Di sinilah sebuah kenyataan bahwa sosok Kartini adalah gadis yang tawadlu’ dan sangat berbakti kepada orang tuanya. Hal ini menjadi prinsip saya sebagai wanita yang hidup dalam dunia pesantren, bahwa dengan beberapa keterbatasan yang ada tidak akan memupus harapan bahwa santriwati adalh bukti tonggak perjuangan langsung Kartini di masa kini, bahwa anak pesantren dengan keterbatasan dan takdim dengan kyai mampu berpendidikan tinggi dan menjadi pemimpin diberbagai bidang baik akademi mapun non akademi.
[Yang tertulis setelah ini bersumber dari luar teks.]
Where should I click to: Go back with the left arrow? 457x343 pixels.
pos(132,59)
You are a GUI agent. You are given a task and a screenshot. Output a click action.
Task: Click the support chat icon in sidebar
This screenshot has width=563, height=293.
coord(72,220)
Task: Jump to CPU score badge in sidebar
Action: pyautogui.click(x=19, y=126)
Emansipasi merupakan seni untuk berdiri di atas kaki sendiri namun dipeluk dengan tangan orang lain. Sebagai kartini di masa kini, kita harus pandai dan berpikir kritis menghadapi perubahan-perubahan yang tidak boleh tertipu dan terblenggu oleh keadaan. Kita harus berani dalam segala kondisi, dan mampu memperjuangkan ketidakadilan dengan semangat yang tidak pernah padam.
Dari kartini kita belajar syahdunya perjuangan di atas keterbatasan, kita harus menjadi penyempurna kaum pria dalam segala sendi kehidupan, meski kartini kini telah tiada namun kita adalah bunganya yang gugur satu tumbuh seribu. Kita harus menjadi senyum dibalik wajah-wajah yang muram terutama orang yang kita cinta untuk sekarang dan masa depan.